Мус видел, как лезвие Джинго молниеносным движением отделило изящные кисти от стройных рук той, которая некогда была удивительно красивой женщиной. Даже сейчас можно было разглядеть, что некогда она была просто великолепна, с прекрасной фигурой и массой золотистых волос. Лезвие опустилось и прошло сквозь ногу, выглядывавшую в разрез длинного серебристого платья. Взмахнув кувалдой над ее головой, Мус мысленно произнес то, что говорил всегда:
– Мне жаль.
– Так вот, Тони говорил, что прошлое не равно будущему, и я думаю, что это же относится и к нашему настоящему. Мы знаем, что обстоятельства должны измениться. Или мы уничтожим гниляков и все построим заново, или нет. И я думаю, что мы этого добьемся, так как, хотя они превосходят нас численно, мы умнее и способны работать вместе. Когда мы покончим с изгородями, то будем выращивать урожаи. На следующий год в это время мы будем есть свежие овощи, а может быть, даже бифштексы.

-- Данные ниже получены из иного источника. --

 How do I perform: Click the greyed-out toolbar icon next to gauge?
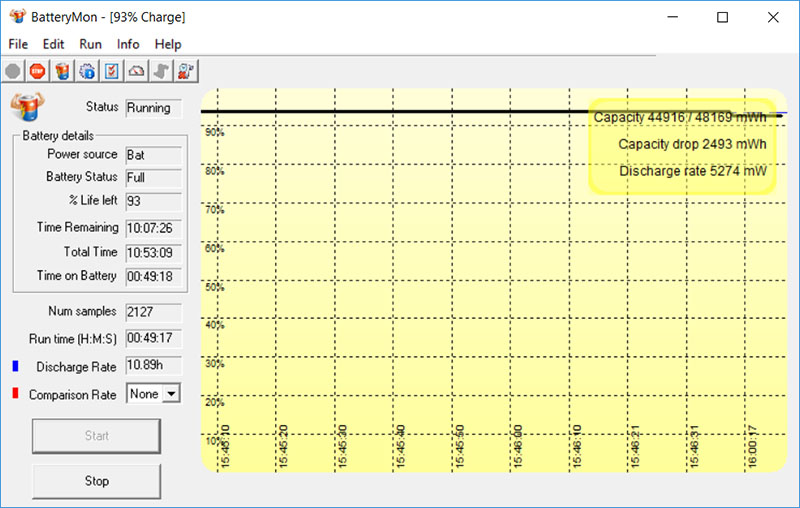161,71

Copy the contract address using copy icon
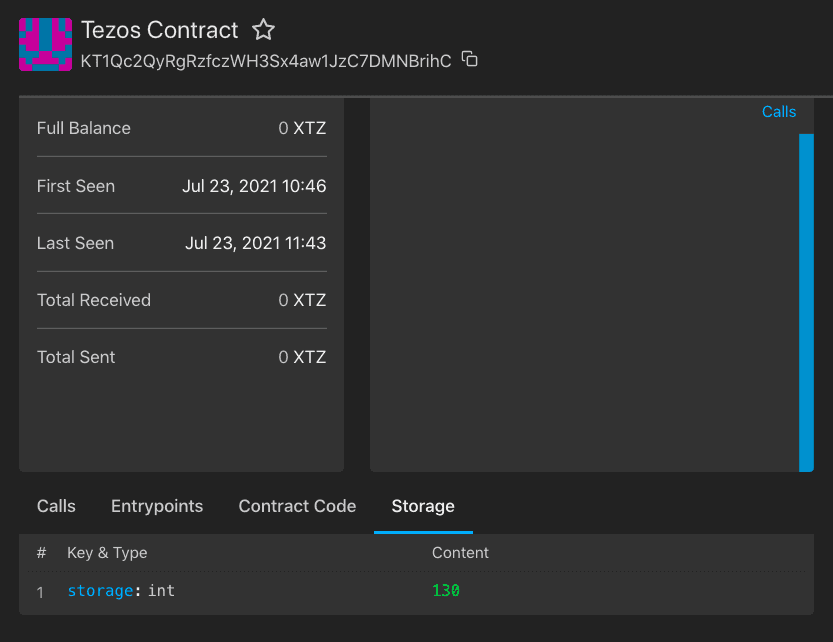[470, 60]

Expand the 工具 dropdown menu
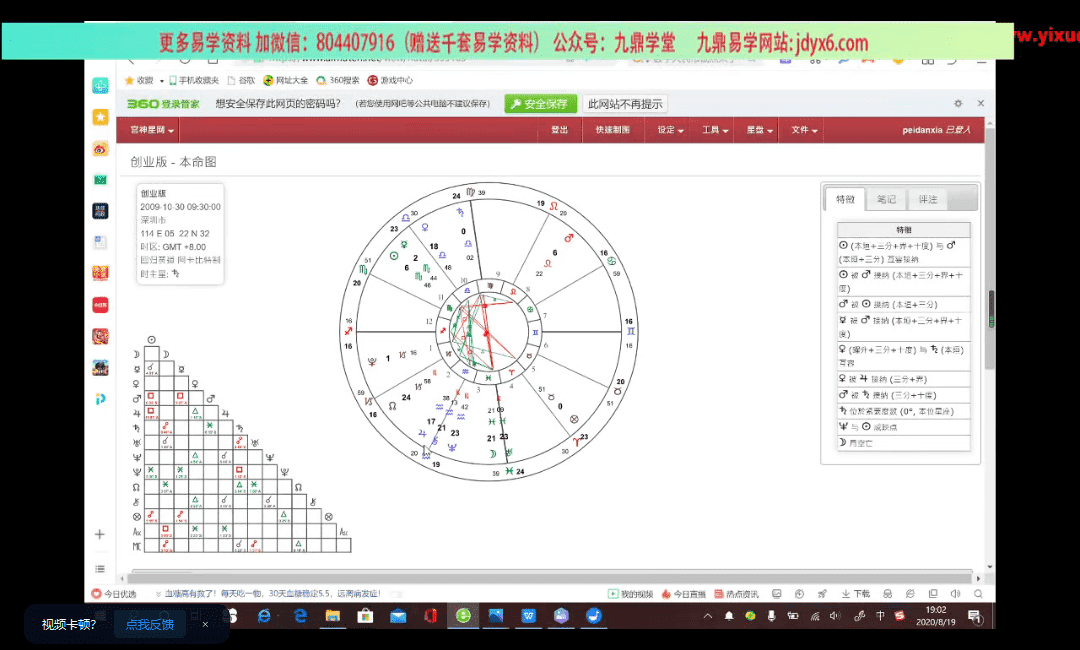tap(715, 130)
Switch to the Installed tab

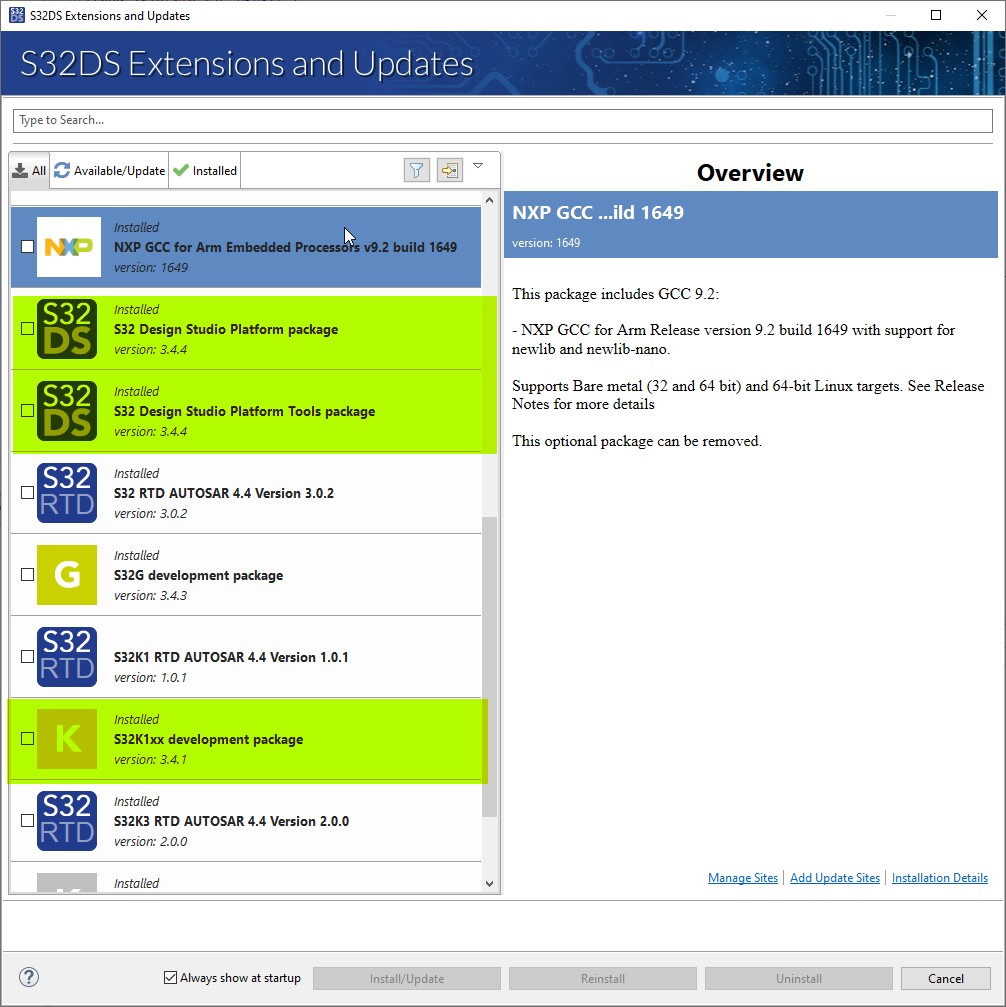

Мус чуть было не сказал, что будет очень сложно найти полезные семена, которые не являются генномодифицированными и не дающими потомства. Им нужно будет найти семена, которые никогда не были генномодифицированными, но как они об этом узнают? Как они будут это проверять?
Он чуть было не сказал этого, но все-таки не сказал.
Удар, еще удар, падение, голова разлетается на куски.
– Тони много писал о том, что не бывает провалов, а бывают лишь результаты, – сказал Джинго. – Поэтому мы не должны рассматривать это лишь с той точки зрения, что нас вздрючили. Да, это произошло, но теперь нам надо собраться, принять меры и уйти от этого. Нам нужно сделать будущее таким, как мы хотим, а не стонать и плакать о том, как обстоят дела.